The first two require the Cloud. I don't like that - for several reasons [3].

That leaves option 3, and that only works because 1Password runs constantly on my always-active account and 1Password on the desktop can support multiple iOS clients. It's not perfect as it gives her credential access only via her iPhone; but since we do use Google Sync that's less of a problem than it might be [4].

I think we'll try option 3, which implies I'm going to treat 1Passwords as the "source of truth" and slowly archive my last FileMaker database -- and then FileMaker itself.

RIP old friend.

Update:

Well, that's interesting. Technology transitions are rarely smooth. It's not clear that there is a non-Dropbox solution any more. I think I'll keep Filemaker on life-support a bit longer.
 
Incidentally, There's something disturbing about how 1Password syncs. Watching the behavior it's almost as though it replays every transaction that's every occurred on 1Password desktop; implying it still keeps fully deleted credentials. When I updated the cache 10,000 records were processed for 1,500 credentials. Looking at my backup history the agilebits keychain file is growing at a rate consistent with retention of deleted credentials. I think the only way really clean it out is to delete the keychain and start anew.

--

[1] FileMaker is a survivor from the pre-net era of software, when geeks used personal databases for address books, recipes, PDF based document management, record and CD collections,  archives of thousands of stapled paper medical journal article archive indexing with pre-web "Grateful Med" MEDLINE metadata (Grateful Med), club memberships, and much more. With a relatively large user base FileMaker was then quite affordable.

I will now interrupt this post to admit that review of those web 1.0 pages, and particularly the data store transformations of the past 8 years, has given me a dose of old-guy future shock. When I started researching this topic I didn't realize I was also writing an obituary for the personal database!

It has been one hell of a ride from my 1990s FileMaker article file to Google and the Strata conference I'll be attending in Santa Clara this month.

[2] I tried reenabling Apache on ML using a freeware pref pane. Apache ran, but FM web sharing still didn't work. Looking at the FM 12 writeup I think it barely works even there.

[3] Example: An encrypted database store is forgotten in the cloud. Six years from now, when Dropbox's assets have been acquired by the Russian mafia, 2012 encryption is trivially broken. I don't want this store public even in 2019. Not to mention the LastPass breach.

[4] So why do I allow that form of Cloud use? Good question.

3 comments:

Martin said...

Read-only 1Password access works in every modern browser too. You could host your 1Password keychain on your own server (maybe a local server at home) and grant access to your wife.

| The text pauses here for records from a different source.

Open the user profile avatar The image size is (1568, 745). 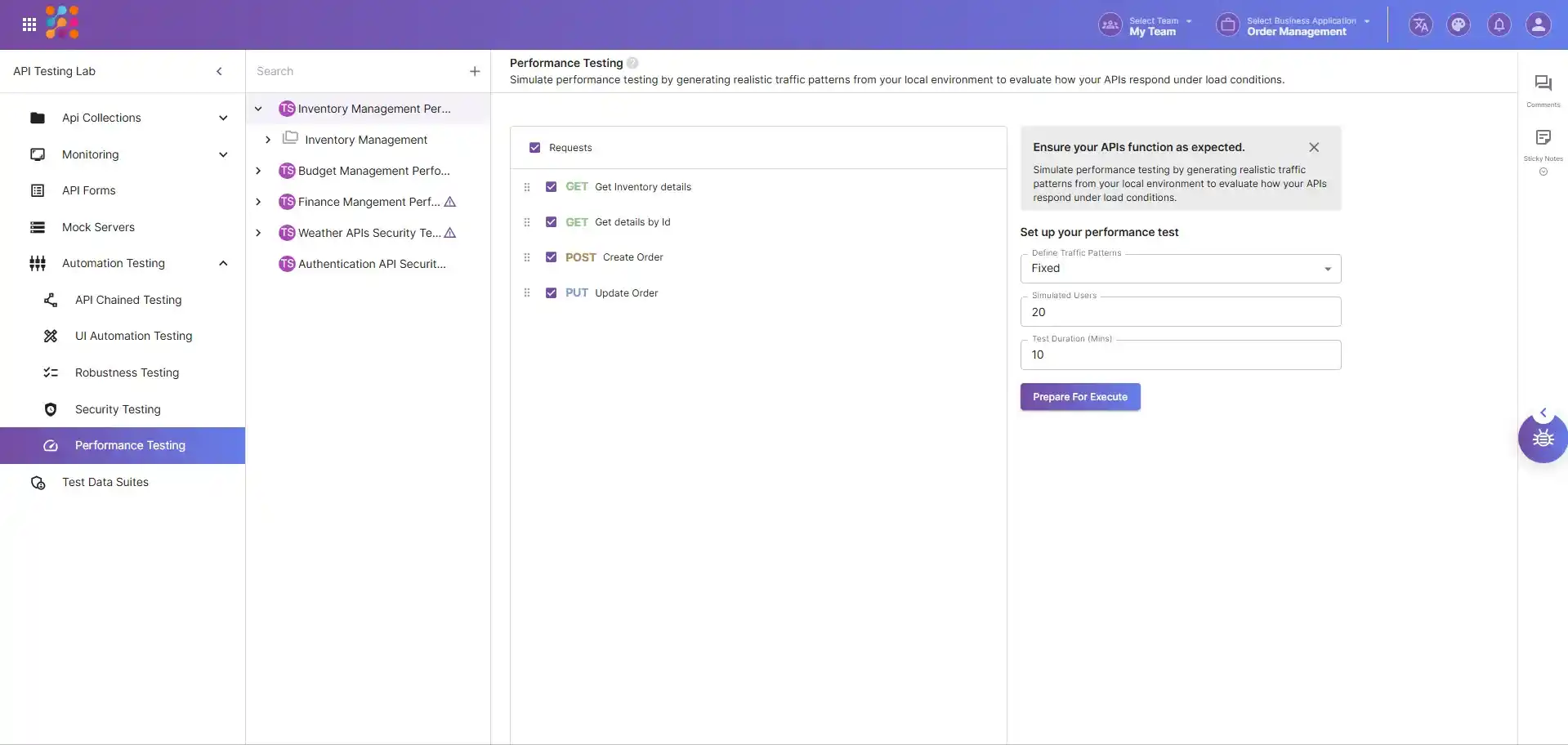click(1538, 25)
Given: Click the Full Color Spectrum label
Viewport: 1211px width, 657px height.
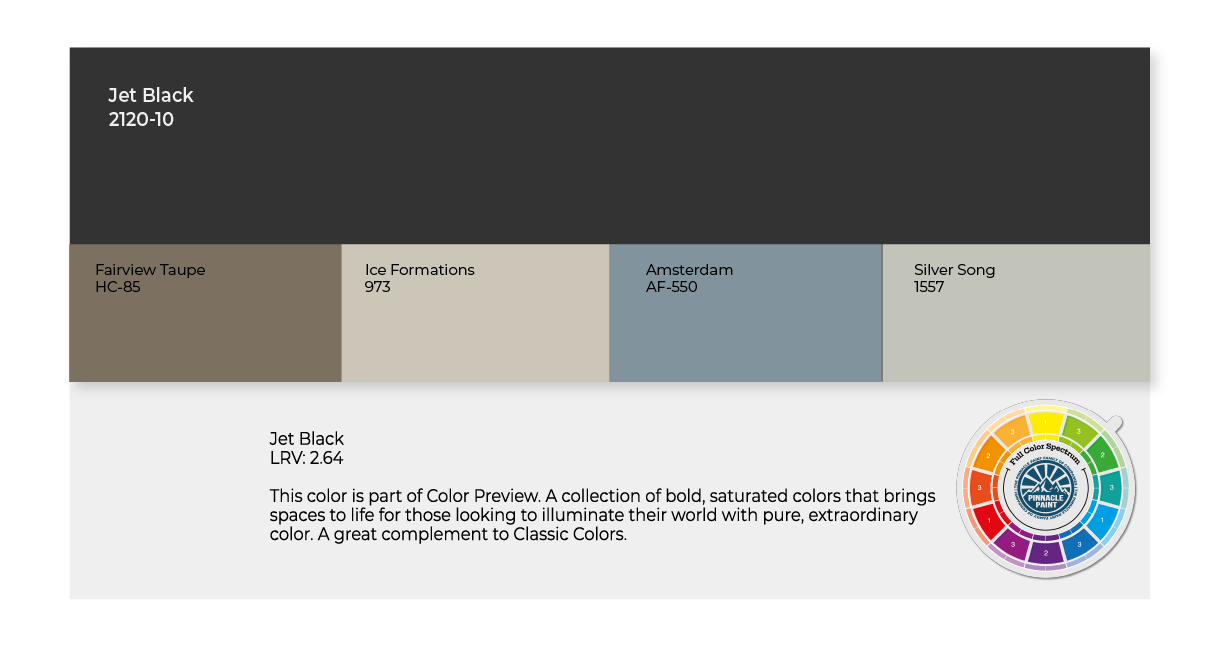Looking at the screenshot, I should pyautogui.click(x=1046, y=453).
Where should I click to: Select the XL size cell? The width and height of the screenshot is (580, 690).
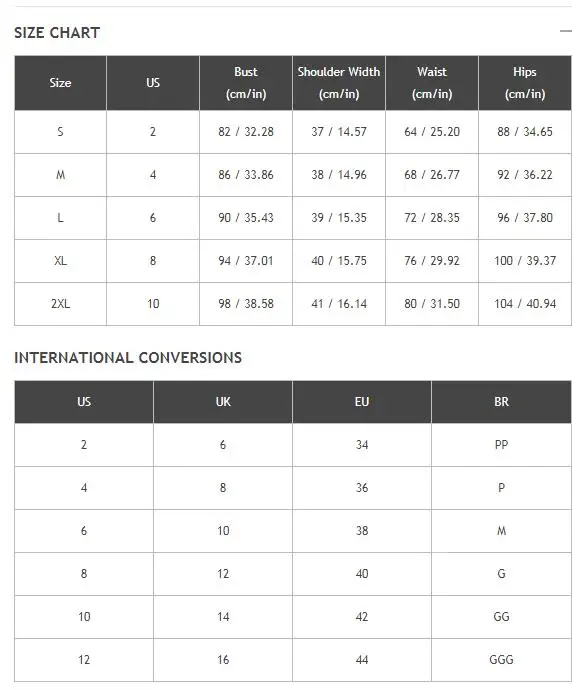[x=60, y=261]
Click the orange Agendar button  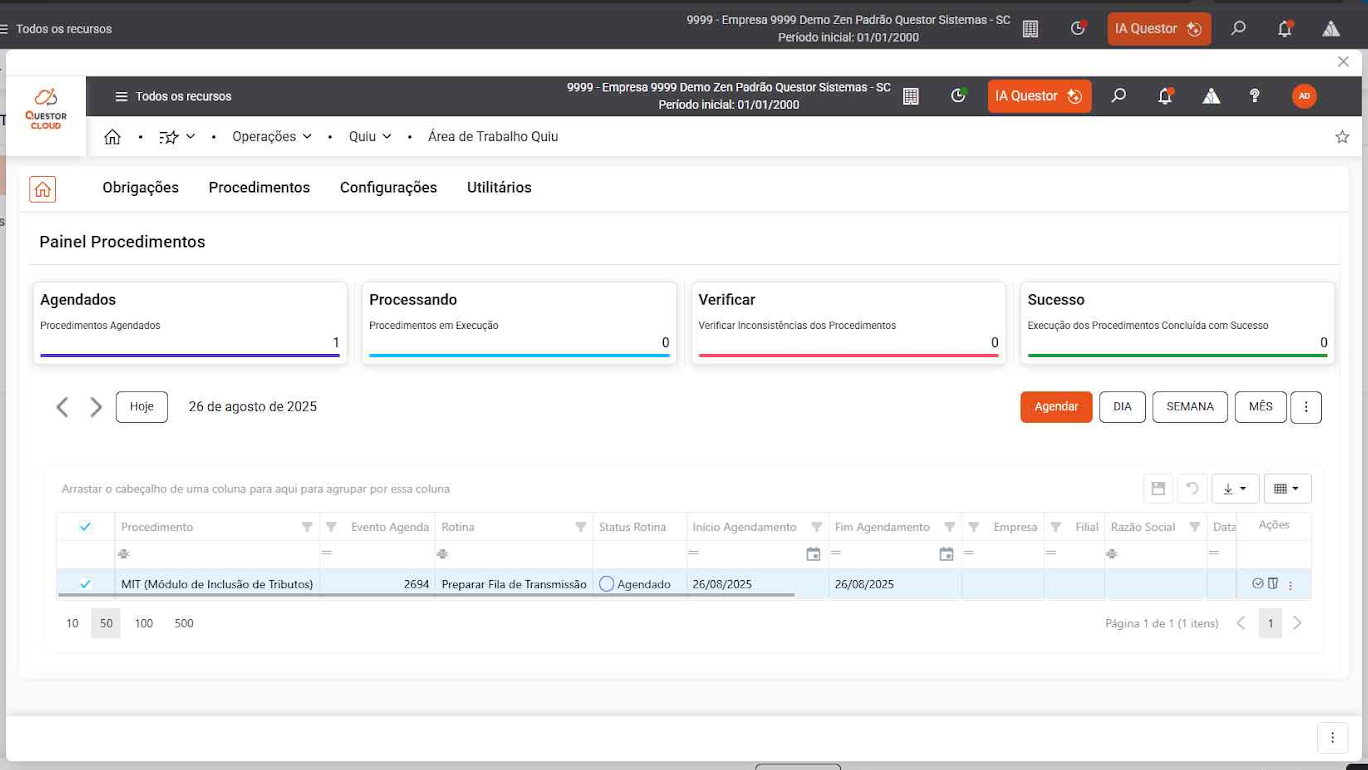[1056, 407]
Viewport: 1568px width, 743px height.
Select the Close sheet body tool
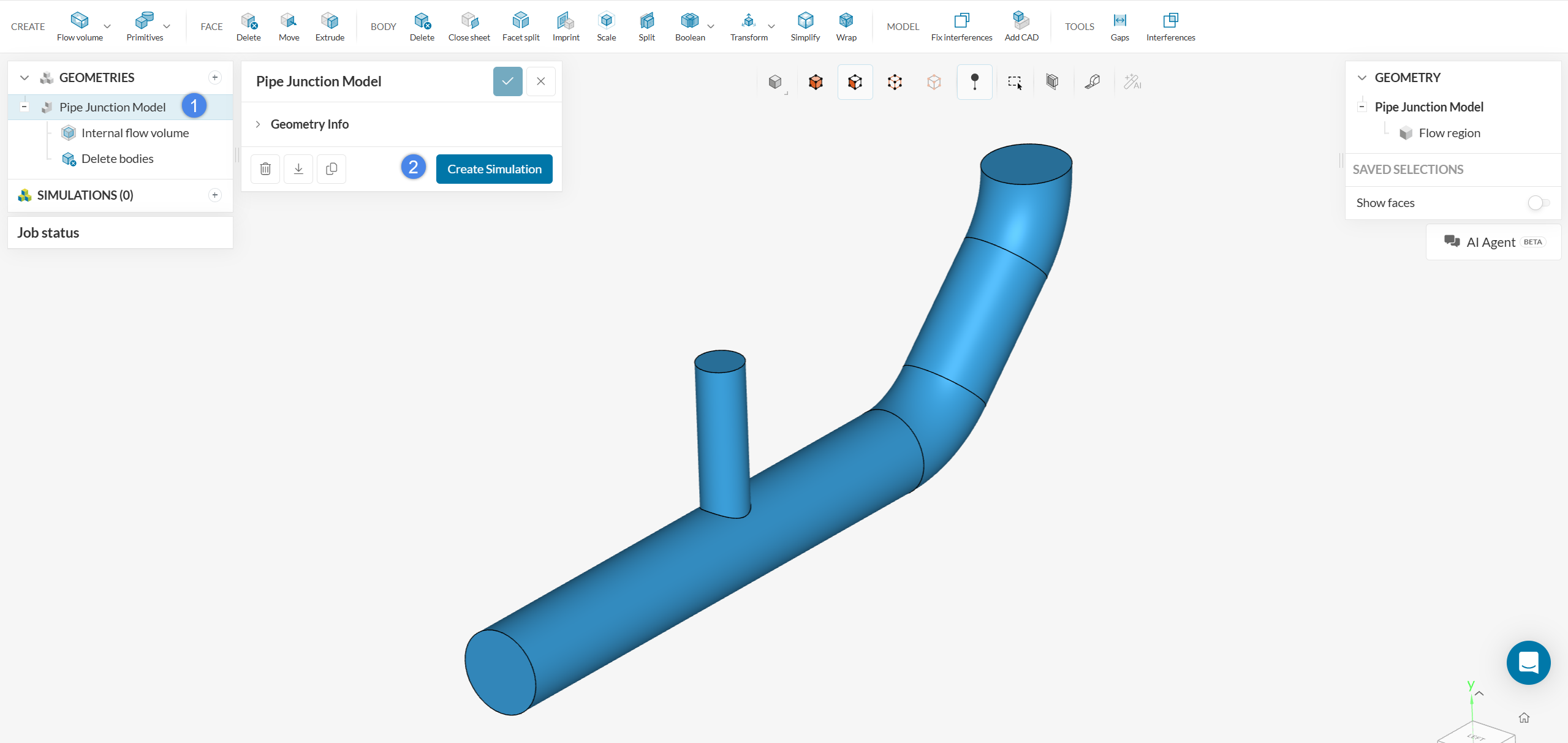point(469,20)
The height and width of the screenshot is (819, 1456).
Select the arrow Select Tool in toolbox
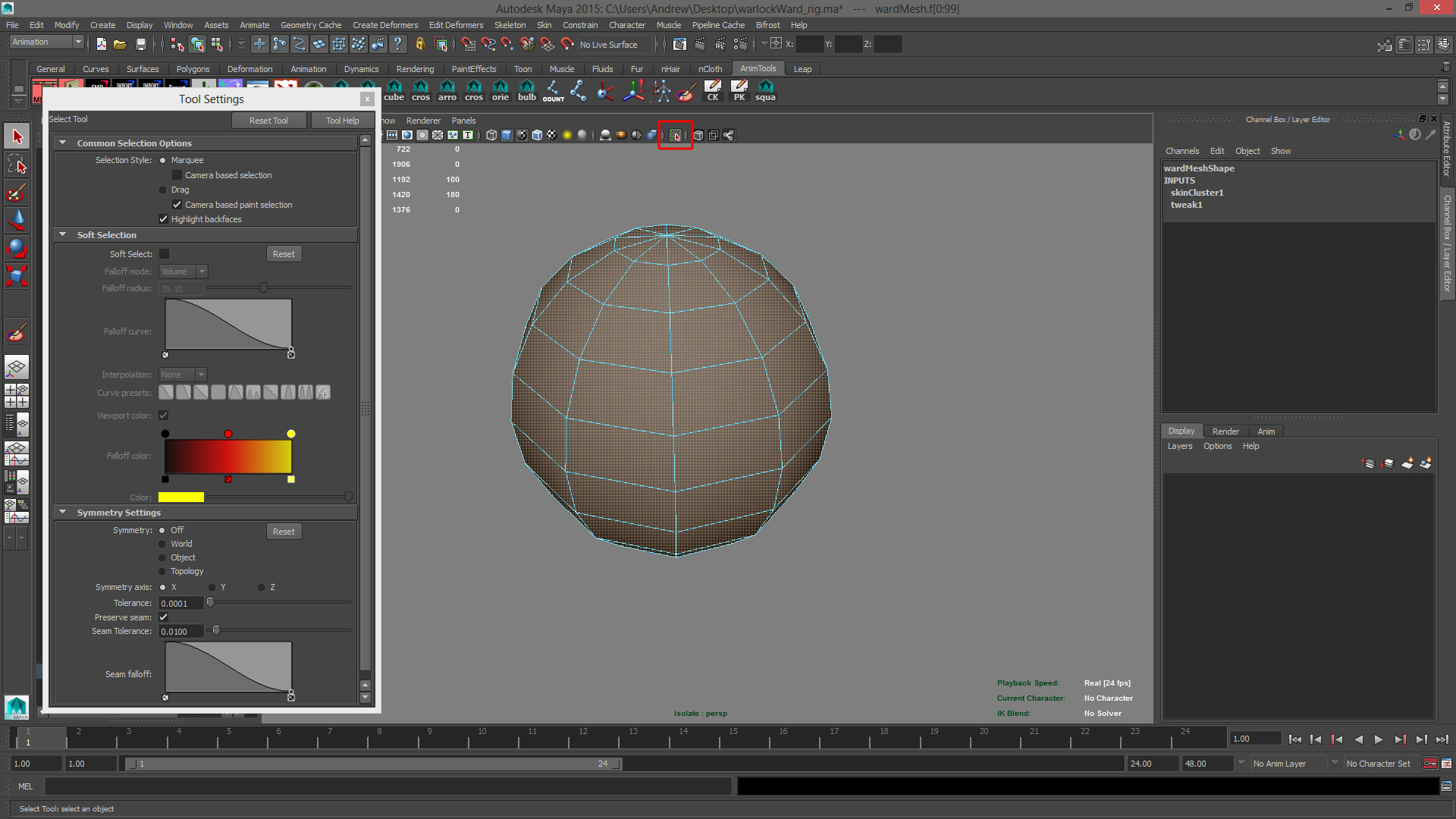point(17,136)
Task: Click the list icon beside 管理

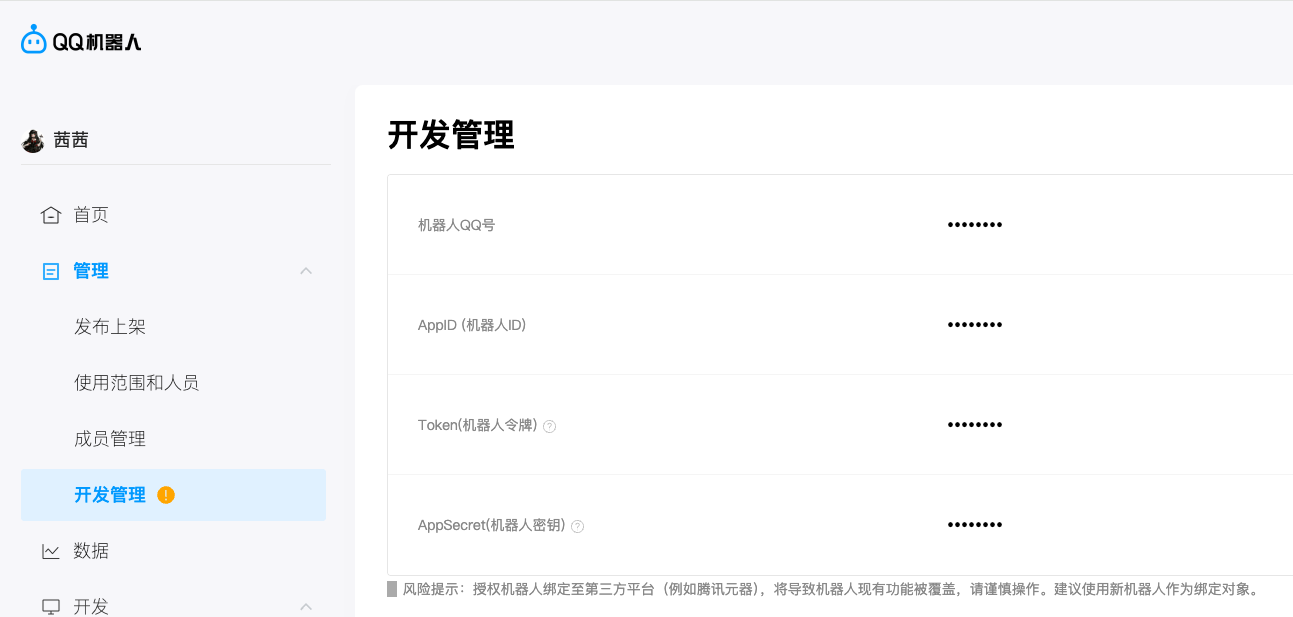Action: pyautogui.click(x=49, y=270)
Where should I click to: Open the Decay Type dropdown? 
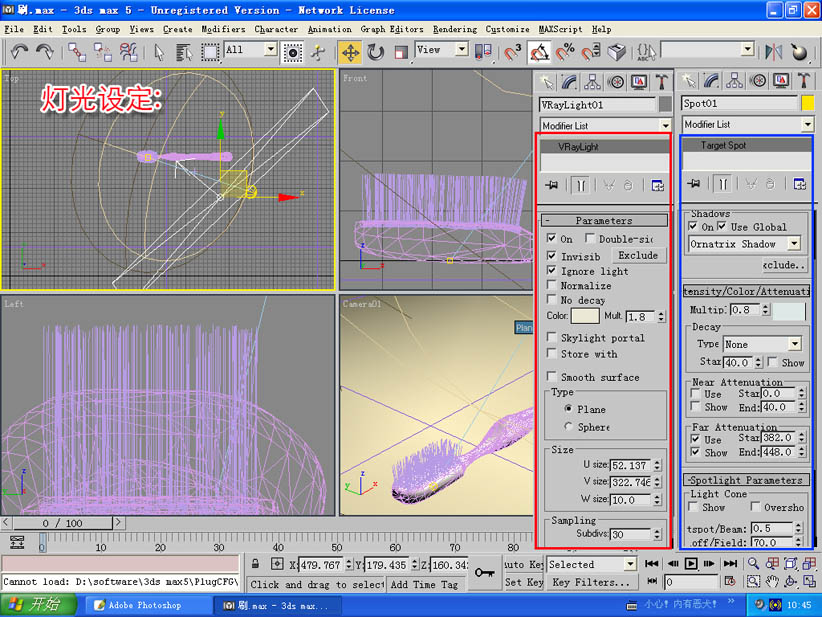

I have mostly given up on cloud worries as long as my data is somehow encrypted. There is simply no other easy way to sync data between various machines for offline access. It is annoying enough that iOS apps like 1Password cannot sync automatically in the background, i.e., it is still up to the user to maintain a +/- up-to-date sync state on all devices.

John Gordon said...
This comment has been removed by the author.
John Gordon said...

'd forgotten about the web access model, though practically speaking I'll have to go Cloud to use it.

Via ADN I learned that Dropbox supports Google Auth. That makes me trust Dropbox option more than iCloud.

Still left with the fear that abandoned data gets hacked once 2013 encryption is obsolete (2018?) -- or that 1Password encryption is not perfectly done (terribly hard to do it seems).

Agree that all other sync options seem to have been abandoned. (OmniGroup carries on though!)

Good point about the iOS background sync limitation. Apple is not helping us (as usual).